Arithmetic Sequence Calculator

Calculate any term and partial sum of an arithmetic sequence. Find aₙ = a₁ + (n−1)d and Sₙ = n/2(2a₁ + (n−1)d). Also finds the common difference from two terms, shows explicit/recursive formulas, and explains divergence and real-world applications.

nth term (aₙ)
Sum of first n terms (Sₙ)
Mean of sequence (a₁+aₙ)/2
Extended More scenarios, charts & detailed breakdown
aₙ = a₁ + (n−1)d
Explicit formula
Recursive formula
First 5 terms
Professional Full parameters & maximum detail

Results

nth term
Sum Sₙ

Convergence & Applications

Convergence
Applications

How to Use This Calculator

  1. Enter the first term a₁, common difference d, and n.
  2. The nth term and sum Sₙ are computed instantly.
  3. Use Find Common Difference tab to derive d from two known terms.

Formula

aₙ = a₁ + (n−1)d

Sₙ = n/2 × (2a₁ + (n−1)d) = n/2 × (a₁ + aₙ)

Example

a₁=3, d=4, n=10: a₁₀ = 3+9×4 = 39 | S₁₀ = 10/2 × (6+36) = 5×42 = 210

Frequently Asked Questions

  • An arithmetic sequence (also called an arithmetic progression) is an ordered list of numbers in which each term after the first is obtained by adding a fixed constant called the common difference d.
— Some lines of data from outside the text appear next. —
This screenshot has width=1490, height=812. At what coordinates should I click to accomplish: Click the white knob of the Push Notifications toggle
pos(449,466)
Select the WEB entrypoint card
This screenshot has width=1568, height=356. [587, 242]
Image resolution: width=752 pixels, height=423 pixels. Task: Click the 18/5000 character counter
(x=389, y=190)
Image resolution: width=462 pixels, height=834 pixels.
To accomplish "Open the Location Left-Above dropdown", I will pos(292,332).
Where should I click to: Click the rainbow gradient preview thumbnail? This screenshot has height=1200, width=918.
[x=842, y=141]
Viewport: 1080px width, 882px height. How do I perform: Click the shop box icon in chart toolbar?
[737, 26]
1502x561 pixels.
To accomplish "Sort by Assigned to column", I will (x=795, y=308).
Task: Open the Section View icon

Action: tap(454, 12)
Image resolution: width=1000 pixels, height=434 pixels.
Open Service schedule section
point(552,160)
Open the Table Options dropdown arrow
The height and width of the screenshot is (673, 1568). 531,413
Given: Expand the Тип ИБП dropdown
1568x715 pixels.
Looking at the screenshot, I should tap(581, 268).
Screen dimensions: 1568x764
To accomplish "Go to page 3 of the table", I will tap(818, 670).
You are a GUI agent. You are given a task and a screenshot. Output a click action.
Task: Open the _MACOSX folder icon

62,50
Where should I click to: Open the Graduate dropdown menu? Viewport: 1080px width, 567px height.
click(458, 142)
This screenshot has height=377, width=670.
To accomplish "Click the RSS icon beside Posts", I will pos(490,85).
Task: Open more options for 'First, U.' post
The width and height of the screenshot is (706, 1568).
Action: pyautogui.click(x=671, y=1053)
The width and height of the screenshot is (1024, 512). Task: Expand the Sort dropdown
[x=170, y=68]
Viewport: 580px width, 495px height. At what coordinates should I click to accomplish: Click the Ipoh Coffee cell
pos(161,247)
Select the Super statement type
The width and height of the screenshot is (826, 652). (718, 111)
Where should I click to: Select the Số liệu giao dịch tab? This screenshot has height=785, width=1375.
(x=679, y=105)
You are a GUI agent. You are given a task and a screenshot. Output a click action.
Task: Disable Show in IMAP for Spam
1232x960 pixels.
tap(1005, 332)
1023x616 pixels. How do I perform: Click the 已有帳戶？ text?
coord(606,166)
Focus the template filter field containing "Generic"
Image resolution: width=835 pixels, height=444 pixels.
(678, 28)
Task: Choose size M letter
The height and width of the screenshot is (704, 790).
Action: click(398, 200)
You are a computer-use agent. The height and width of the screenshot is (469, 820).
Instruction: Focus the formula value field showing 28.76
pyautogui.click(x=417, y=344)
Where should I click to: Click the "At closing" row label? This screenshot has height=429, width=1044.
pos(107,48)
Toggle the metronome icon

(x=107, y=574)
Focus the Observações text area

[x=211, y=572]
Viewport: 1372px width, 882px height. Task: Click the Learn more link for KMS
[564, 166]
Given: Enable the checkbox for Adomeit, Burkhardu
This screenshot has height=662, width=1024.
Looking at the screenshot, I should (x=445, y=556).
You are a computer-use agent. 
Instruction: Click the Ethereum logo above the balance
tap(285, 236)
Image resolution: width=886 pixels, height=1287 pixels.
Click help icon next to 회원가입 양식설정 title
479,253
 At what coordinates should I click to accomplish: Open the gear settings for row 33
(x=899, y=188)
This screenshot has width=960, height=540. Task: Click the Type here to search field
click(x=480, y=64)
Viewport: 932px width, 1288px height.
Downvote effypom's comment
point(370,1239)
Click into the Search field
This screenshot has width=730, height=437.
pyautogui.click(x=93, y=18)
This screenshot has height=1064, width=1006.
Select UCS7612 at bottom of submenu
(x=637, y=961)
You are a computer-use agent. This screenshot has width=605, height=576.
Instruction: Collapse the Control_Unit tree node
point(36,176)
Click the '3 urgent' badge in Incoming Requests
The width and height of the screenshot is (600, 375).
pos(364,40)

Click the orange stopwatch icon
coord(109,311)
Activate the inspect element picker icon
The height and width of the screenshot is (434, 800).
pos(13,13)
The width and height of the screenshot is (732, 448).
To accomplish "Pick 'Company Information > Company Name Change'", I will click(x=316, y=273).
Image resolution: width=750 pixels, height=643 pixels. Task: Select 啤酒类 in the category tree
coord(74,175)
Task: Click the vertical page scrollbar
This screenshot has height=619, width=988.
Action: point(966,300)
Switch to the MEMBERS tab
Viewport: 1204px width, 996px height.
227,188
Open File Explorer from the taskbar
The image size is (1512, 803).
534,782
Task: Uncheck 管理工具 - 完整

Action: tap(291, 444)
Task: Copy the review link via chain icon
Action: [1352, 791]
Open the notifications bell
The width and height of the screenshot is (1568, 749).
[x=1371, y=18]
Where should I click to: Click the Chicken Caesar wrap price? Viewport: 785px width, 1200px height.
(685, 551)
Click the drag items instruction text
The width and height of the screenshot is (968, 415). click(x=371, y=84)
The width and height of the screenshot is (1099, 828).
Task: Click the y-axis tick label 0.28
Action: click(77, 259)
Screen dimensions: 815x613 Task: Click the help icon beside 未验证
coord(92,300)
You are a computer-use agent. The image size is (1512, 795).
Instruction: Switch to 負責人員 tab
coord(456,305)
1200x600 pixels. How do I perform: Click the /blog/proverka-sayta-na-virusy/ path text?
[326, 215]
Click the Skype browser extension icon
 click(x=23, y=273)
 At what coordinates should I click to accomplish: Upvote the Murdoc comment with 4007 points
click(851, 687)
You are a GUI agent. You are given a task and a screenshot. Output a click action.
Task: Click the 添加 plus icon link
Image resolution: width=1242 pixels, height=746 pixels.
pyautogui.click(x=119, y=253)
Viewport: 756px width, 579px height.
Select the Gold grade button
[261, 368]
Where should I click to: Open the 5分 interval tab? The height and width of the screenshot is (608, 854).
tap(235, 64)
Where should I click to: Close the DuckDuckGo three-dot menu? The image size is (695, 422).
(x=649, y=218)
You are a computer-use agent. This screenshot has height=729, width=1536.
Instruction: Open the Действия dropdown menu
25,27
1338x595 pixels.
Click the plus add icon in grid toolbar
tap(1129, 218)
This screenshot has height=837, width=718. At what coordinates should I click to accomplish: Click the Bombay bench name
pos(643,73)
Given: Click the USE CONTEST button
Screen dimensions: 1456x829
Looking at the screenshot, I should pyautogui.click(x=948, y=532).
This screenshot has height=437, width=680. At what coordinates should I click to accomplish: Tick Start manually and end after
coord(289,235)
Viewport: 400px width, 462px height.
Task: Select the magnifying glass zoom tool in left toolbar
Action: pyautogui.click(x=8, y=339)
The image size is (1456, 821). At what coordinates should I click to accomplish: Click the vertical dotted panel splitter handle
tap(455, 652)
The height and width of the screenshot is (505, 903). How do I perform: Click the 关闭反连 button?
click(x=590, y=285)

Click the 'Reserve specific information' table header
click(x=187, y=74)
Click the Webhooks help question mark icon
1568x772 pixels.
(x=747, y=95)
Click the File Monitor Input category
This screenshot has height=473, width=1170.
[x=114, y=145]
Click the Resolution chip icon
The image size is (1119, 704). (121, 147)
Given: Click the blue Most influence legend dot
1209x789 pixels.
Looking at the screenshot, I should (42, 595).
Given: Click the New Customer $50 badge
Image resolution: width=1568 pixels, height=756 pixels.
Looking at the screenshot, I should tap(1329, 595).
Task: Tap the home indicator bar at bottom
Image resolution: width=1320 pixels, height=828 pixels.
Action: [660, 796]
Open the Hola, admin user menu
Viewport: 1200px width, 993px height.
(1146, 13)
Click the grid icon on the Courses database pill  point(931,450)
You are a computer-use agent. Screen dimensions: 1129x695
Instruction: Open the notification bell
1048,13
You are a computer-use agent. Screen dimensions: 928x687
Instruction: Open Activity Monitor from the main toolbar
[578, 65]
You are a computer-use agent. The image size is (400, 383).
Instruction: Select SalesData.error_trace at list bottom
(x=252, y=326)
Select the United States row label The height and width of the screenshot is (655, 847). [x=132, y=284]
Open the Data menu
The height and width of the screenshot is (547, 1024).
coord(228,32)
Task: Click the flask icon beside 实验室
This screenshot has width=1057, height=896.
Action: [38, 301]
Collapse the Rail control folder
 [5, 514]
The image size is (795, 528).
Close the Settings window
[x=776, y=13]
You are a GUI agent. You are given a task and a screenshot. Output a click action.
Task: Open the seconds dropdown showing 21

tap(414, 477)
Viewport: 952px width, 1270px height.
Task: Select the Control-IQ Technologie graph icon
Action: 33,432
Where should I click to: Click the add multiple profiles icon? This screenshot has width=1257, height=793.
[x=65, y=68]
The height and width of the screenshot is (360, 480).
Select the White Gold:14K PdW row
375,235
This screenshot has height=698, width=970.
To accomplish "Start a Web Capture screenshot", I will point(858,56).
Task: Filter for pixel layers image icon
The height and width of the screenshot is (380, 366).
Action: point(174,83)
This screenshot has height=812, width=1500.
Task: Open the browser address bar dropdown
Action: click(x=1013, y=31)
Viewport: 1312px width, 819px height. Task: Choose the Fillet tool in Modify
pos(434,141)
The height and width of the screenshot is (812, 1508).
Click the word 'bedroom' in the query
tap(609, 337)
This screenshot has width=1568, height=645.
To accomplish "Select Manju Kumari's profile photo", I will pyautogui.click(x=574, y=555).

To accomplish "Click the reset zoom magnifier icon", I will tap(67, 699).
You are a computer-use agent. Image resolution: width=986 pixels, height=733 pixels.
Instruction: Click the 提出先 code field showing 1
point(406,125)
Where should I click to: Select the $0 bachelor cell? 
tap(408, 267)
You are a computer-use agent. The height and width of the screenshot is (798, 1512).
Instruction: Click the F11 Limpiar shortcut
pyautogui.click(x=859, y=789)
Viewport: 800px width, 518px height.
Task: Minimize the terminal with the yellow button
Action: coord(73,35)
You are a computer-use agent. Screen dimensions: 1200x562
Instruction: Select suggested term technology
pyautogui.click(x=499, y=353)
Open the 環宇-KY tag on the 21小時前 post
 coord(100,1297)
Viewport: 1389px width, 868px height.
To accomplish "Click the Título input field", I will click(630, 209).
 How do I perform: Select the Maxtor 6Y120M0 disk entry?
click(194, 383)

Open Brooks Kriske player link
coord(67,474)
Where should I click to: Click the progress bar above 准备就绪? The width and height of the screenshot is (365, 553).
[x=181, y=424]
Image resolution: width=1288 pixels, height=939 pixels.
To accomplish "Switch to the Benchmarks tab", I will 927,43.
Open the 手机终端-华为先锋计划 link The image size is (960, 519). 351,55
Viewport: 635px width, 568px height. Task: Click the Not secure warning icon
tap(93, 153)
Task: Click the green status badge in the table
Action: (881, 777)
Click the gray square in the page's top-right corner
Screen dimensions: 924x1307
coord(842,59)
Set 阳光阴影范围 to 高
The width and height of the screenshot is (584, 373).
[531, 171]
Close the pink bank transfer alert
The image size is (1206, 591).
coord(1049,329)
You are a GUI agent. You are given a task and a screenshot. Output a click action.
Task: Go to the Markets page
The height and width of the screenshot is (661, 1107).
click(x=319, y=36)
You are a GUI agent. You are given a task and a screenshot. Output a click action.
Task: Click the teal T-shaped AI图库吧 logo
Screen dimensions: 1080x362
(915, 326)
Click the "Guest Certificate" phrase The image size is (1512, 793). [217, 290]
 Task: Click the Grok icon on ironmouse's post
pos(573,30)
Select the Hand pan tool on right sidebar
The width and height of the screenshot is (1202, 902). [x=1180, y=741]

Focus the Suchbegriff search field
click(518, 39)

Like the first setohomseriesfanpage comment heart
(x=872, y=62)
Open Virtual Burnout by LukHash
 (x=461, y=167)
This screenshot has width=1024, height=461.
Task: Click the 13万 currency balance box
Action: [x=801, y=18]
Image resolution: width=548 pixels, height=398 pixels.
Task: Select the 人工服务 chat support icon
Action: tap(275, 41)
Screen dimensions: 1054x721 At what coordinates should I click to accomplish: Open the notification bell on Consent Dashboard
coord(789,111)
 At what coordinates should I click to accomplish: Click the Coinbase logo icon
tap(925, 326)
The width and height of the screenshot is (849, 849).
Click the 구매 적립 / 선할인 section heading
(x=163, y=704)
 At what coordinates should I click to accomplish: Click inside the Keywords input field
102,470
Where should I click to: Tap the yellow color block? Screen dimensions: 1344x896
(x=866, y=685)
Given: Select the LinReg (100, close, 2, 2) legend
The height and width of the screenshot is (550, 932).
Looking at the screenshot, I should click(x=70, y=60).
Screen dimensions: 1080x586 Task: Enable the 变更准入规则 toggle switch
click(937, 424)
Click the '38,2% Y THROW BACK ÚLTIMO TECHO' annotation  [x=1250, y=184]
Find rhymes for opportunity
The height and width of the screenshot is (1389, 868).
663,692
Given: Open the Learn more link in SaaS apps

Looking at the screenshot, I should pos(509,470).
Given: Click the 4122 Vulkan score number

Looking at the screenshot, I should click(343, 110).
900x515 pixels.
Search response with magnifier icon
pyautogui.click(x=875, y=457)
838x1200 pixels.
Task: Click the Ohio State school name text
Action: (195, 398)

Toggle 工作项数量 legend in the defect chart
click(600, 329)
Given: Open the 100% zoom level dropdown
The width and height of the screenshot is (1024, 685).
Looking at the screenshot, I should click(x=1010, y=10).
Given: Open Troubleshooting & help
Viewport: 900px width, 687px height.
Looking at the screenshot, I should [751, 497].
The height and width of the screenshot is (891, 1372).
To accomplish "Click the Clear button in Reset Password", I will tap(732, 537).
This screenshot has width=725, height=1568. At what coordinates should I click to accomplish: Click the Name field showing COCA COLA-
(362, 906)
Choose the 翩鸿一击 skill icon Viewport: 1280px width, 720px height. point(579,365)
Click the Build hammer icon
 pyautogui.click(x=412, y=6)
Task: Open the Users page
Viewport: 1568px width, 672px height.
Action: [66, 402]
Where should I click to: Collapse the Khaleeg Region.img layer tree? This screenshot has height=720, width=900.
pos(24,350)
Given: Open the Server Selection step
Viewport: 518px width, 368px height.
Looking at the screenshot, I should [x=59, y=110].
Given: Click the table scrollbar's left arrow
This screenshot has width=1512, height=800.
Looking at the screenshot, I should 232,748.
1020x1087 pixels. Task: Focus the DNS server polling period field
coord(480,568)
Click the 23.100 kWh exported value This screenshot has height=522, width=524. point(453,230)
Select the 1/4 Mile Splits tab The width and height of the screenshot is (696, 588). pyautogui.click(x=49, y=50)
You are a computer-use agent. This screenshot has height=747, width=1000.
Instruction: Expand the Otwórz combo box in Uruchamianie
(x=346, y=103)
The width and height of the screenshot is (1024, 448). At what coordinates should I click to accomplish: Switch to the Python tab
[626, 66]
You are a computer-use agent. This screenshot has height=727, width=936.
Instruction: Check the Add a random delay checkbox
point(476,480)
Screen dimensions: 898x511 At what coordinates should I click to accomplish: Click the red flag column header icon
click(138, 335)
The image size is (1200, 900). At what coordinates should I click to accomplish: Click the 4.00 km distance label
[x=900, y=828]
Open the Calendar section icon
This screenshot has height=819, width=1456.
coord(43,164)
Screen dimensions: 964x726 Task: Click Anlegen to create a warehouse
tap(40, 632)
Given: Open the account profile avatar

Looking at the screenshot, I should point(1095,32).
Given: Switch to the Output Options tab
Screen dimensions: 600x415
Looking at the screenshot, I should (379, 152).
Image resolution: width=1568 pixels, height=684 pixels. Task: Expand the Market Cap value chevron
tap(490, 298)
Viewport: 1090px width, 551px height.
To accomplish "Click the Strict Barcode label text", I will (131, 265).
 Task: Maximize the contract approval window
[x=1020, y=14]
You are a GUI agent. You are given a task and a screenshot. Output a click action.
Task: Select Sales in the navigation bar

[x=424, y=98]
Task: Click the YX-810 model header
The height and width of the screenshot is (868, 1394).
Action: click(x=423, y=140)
The general form is: a₁, a₁+d, a₁+2d, a₁+3d, …. Example: 3, 7, 11, 15, 19, … has a₁ = 3 and d = 4. To confirm it is arithmetic, check that consecutive differences are equal: 7−3 = 4, 11−7 = 4, 15−11 = 4. A common pitfall is confusing arithmetic sequences (constant difference) with geometric sequences (constant ratio). In an arithmetic sequence d can be negative — for example 20, 15, 10, 5, 0, −5, … is arithmetic with d = −5.
  • The nth term of an arithmetic sequence is aₙ = a₁ + (n − 1) × d, where a₁ is the first term, d is the common difference, and n is the term number. Example: a₁ = 3, d = 4, find a₁₀. a₁₀ = 3 + (10 − 1) × 4 = 3 + 36 = 39. Another example: find the 25th term of 100, 93, 86, …. Here a₁ = 100, d = −7, so a₂₅ = 100 + 24 × (−7) = 100 − 168 = −68. A common mistake is using n instead of (n − 1) in the formula — that shifts every result by one d unit. Also note that if you know two terms aₘ and aₙ, you can find d = (aₙ − aₘ)/(n − m).
  • The sum of the first n terms of an arithmetic sequence is Sₙ = n/2 × (2a₁ + (n − 1)d), which can also be written as Sₙ = n/2 × (a₁ + aₙ). The second form says: multiply the number of terms by the average of the first and last term. Example: a₁ = 3, d = 4, n = 10. First find a₁₀ = 3 + 9 × 4 = 39. Then S₁₀ = 10/2 × (3 + 39) = 5 × 42 = 210. This is Gauss's trick — pairing terms from opposite ends each gives the same sum. A common pitfall is off-by-one in counting: "the sum from 1 to 100" has 100 terms, not 99. Always verify by checking S₁ = a₁ and S₂ = a₁ + a₂.
  • No — an arithmetic series (the infinite sum a₁ + a₂ + a₃ + …) always diverges unless d = 0. When d ≠ 0, the terms grow without bound in magnitude, so the partial sums Sₙ tend to +∞ (if d > 0) or −∞ (if d < 0). Even with d = 0 (a constant sequence), the infinite sum diverges to ±∞ unless a₁ = 0. By contrast, a geometric series with |r| < 1 does converge to a finite sum. A common misconception is thinking that because the partial sum formula Sₙ exists, there must be a limiting value — but Sₙ grows as n², not approaching any fixed number. Arithmetic sequences are only summed over finite ranges in practice.
  • Arithmetic sequences appear whenever a quantity increases or decreases by a fixed amount each period. Straight-line depreciation: a machine worth $10,000 loses $1,000 per year, giving values $10,000, $9,000, $8,000, …. Equal principal mortgage payments: if $200 of principal is repaid each month, the outstanding balance decreases arithmetically. Seating in a theater: row 1 has 20 seats, row 2 has 22, row 3 has 24, … — each row adds 2 seats. Stacking bricks: each layer has one fewer brick than the layer below. A common pitfall is applying arithmetic formulas to compound-interest growth, which is geometric (multiplied by a factor), not arithmetic (added a constant). Always check whether the constant is additive or multiplicative.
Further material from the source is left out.